Art and culture in Los Angeles are everywhere. If you don't believe me, then you probably aren't looking hard enough. I hate to be a snob, but going to Disneyland and then hitting up the Hollywood Walk of Fame before you go shopping on Rodeo Drive and then back to the airport doesn't count as a visit to LA. One time I met a group of tourists who asked me what I would recommend as a must-see while they were in town. I told them San Pedro and they looked dumbfounded.
Los Angeles' southernmost neighborhood, San Pedro, is steeped in history that dates back thousands of years. The Tongva lived there peacefully until Portuguese explorers landed there in the 1500s. It was part of the Spanish empire -- "New Spain" -- in the late 1700s, became a part of Mexico in the early 1800s, and finally part of the United States after the Mexican-American War. In 1906 San Pedro was annexed by the City of Los Angeles, putting the port there under jurisdiction of the city. A few years later, the Southern Pacific Railroad completed its first wharf, setting the stage for the Port of Los Angeles to become what it is today: the largest container port in the United States. Upton Sinclair was once arrested in San Pedro for rallying the longshoremen; Charles Bukowski lived out the final years of his life there; the Minutemen pioneered California punk there. San Pedro feels unlike any other part of Los Angeles, but at the same time is quintessential LA.
Its coastal location made San Pedro an important military site in WWI and WWII. Parts of Fort MacArthur, an Army installation active from 1914 to 1975, was deeded to the City of Los Angeles in 1978, under the condition that the city develop it for recreation. Angels Gate Cultural Center was born.
Angels Gate Cultural Center is perched on a hilltop with stunning views of the harbor and of Catalina Island. Army barracks were transformed into 52 studios for painters, sculptors, printmakers, and a variety of other artists. More than just a collection of studios, the center provides art classes, yoga and meditation classes, and other cultural opportunities to the community. The main gallery is open 7 days a week and has free admission. New shows tend to open on weekend afternoons and the public is invited to enjoy the art along with complimentary wine and snacks, adding to the unpretentious vibe of the place.

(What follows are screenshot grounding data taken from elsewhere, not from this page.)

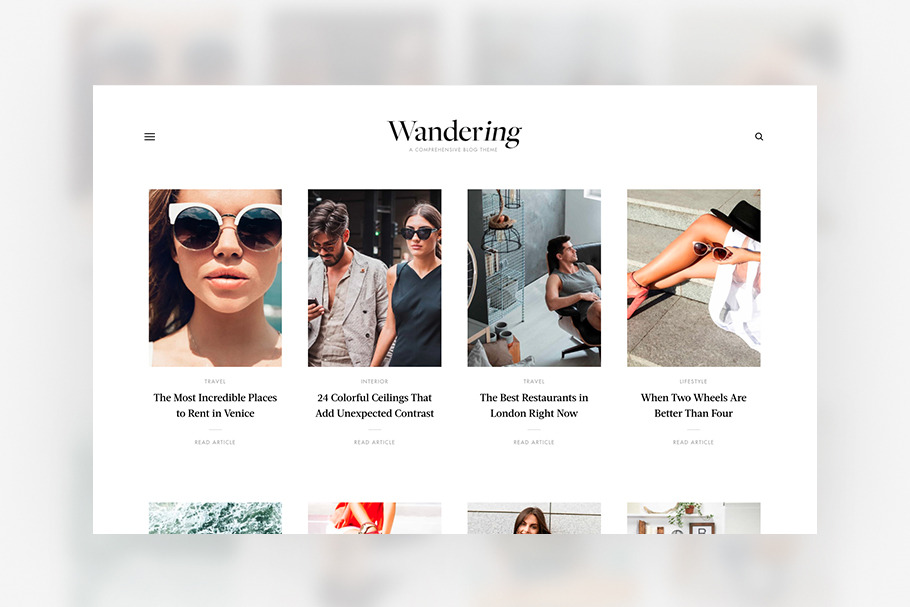Open 'When Two Wheels Are Better Than Four'
Image resolution: width=910 pixels, height=607 pixels.
click(x=694, y=405)
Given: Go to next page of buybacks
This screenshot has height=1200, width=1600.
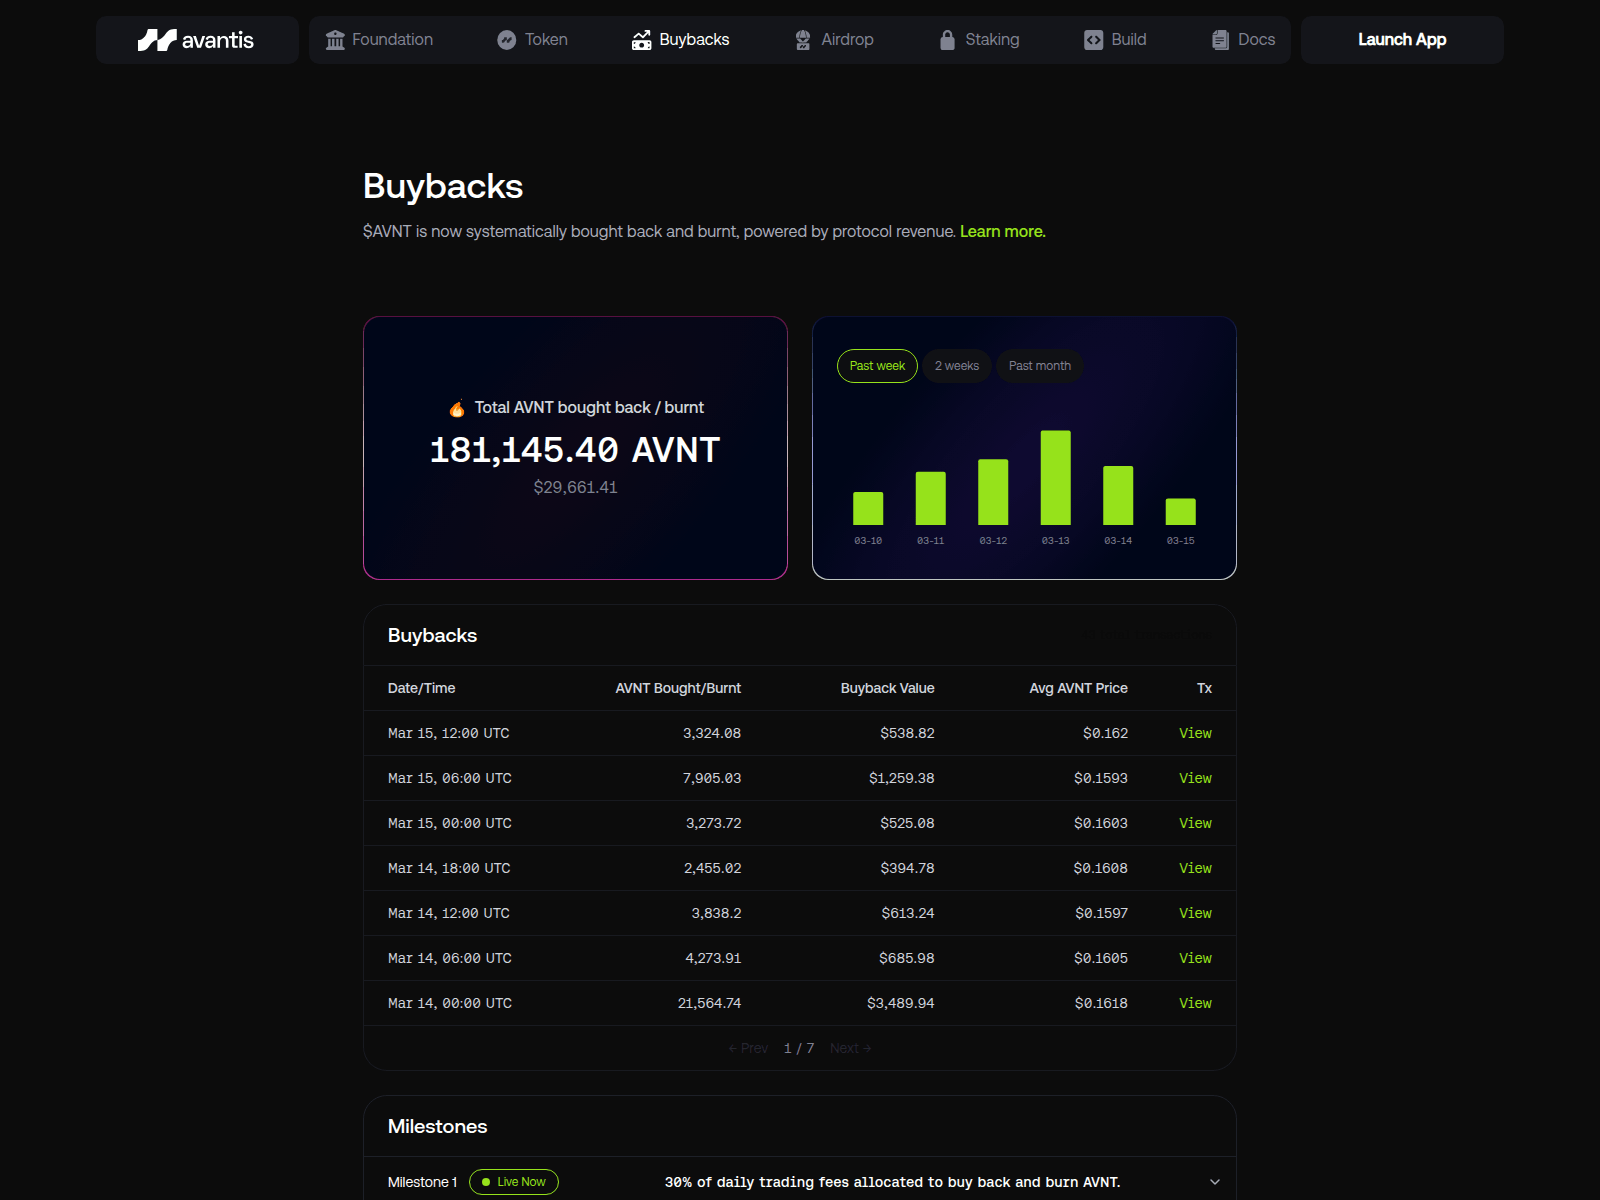Looking at the screenshot, I should tap(850, 1048).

Art exhibitions commonly represent local artists, but there's nothing commonplace about the range of artistic styles showcased there. The current show, "Hold Up," offers an exploration of both meanings of that phrase: both to support and to block. The exhibition includes stunning treatises by poet Marcus Civin about what's impeding America's progress, as well as an interactive piece by Beth Elliott where visitors are invited to help make designs in sand by gently moving one end of a swinging pendulum. Typical to a show at Angels Gate, "Hold Up" also includes artwork that refers to the Port of Los Angeles and the lives of those who are close to it. It runs through April 4, 2016.
Angels Gate Cultural Center is just one way to soak up the culture and history of LA. After your visit to the center, stop by the Korean Bell of friendship and the Fort MacArthur Museum, both of which I will write about in future posts and both of which are right next door. Still on the fence? It's so easy to get to Angel's Gate you really have no excuse not to go. Take the 110 freeway until it ends at Gaffey Street (at which point you'll realize why it's called the Harbor Freeway), then keep heading south on Gaffey. At right about the moment you see the end of Gaffey Street, you will be on top of a hill. Angel's Gate is immediately to your right.
I promise it's almost as fun as Disneyland.